#### [What is expected]
Transcribe exactly the lines from the top of the records below through the line that holds "Viewport: 463px width, 243px height.", both included, with no pictures.

#### [Entries supplied]
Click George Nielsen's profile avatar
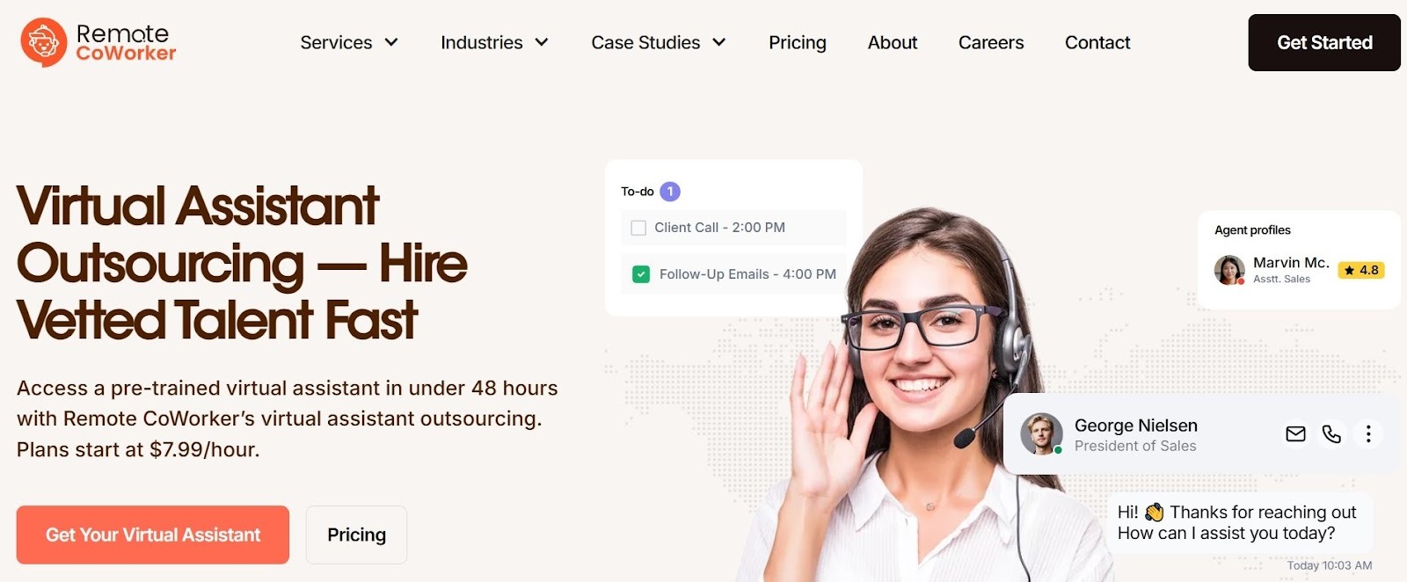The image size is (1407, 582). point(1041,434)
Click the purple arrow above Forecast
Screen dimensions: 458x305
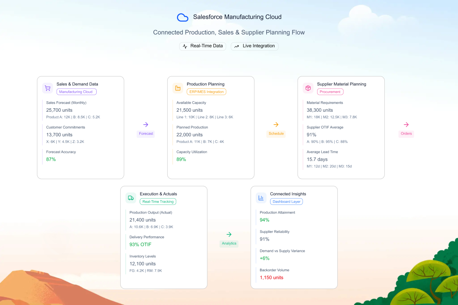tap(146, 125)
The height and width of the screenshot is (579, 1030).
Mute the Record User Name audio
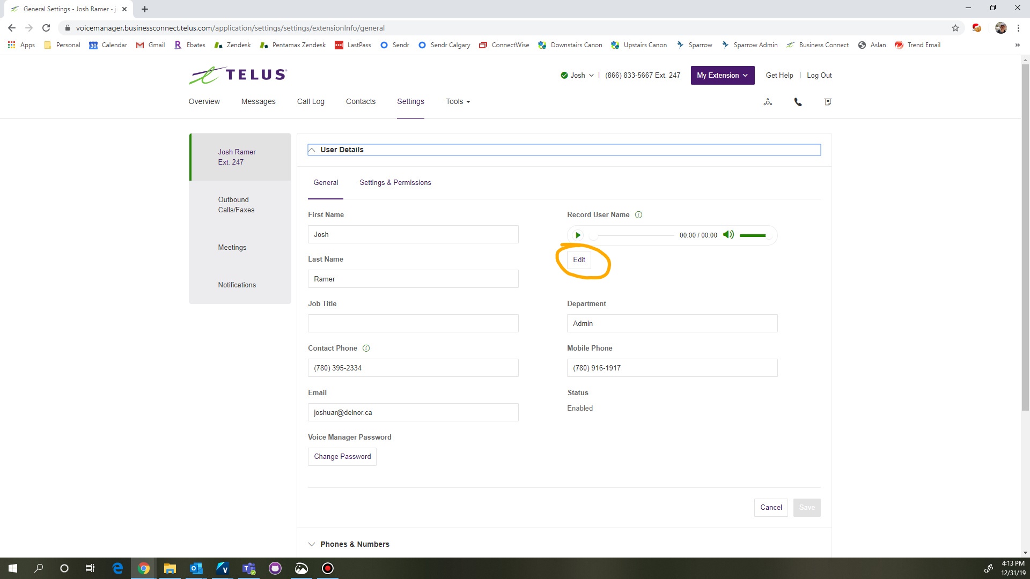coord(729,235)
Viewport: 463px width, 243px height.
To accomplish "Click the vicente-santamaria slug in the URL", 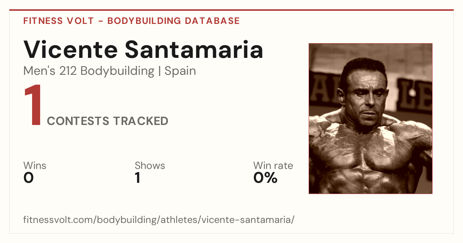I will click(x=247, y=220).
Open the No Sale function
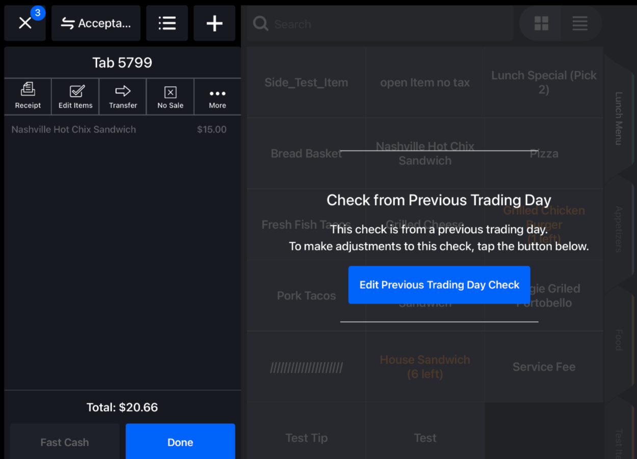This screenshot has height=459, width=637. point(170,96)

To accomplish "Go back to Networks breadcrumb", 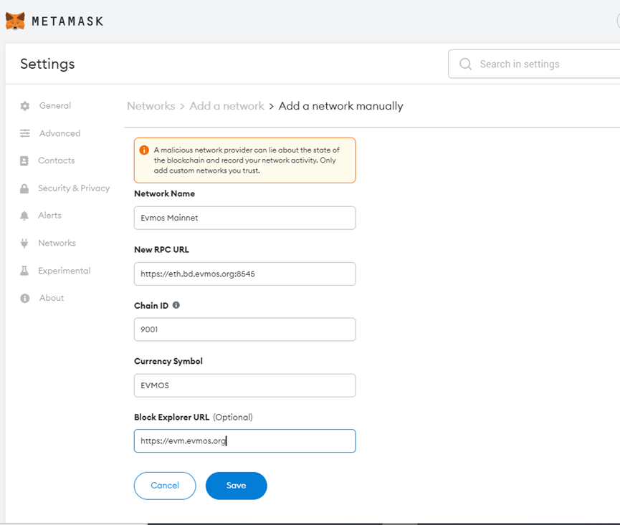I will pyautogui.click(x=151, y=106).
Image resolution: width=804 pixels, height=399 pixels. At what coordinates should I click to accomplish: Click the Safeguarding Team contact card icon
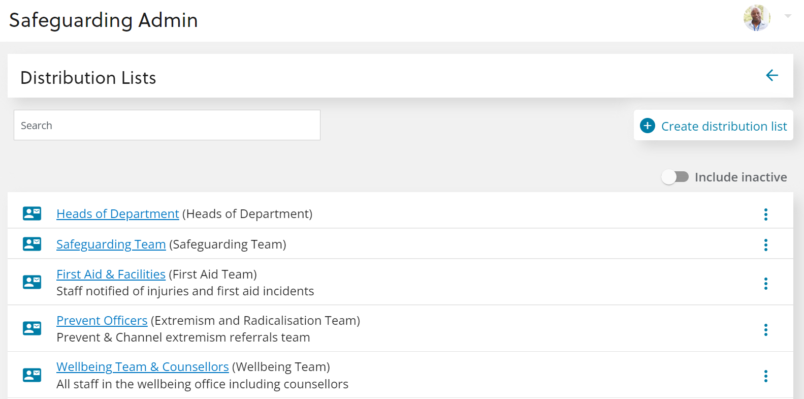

#### [Solution for this exercise]
Click George Nielsen's profile avatar
The image size is (1407, 582). point(1041,434)
Click the purple arrow above Forecast
Screen dimensions: 458x305
tap(146, 125)
The height and width of the screenshot is (579, 1030).
Mute the Record User Name audio
coord(729,235)
Viewport: 463px width, 243px height.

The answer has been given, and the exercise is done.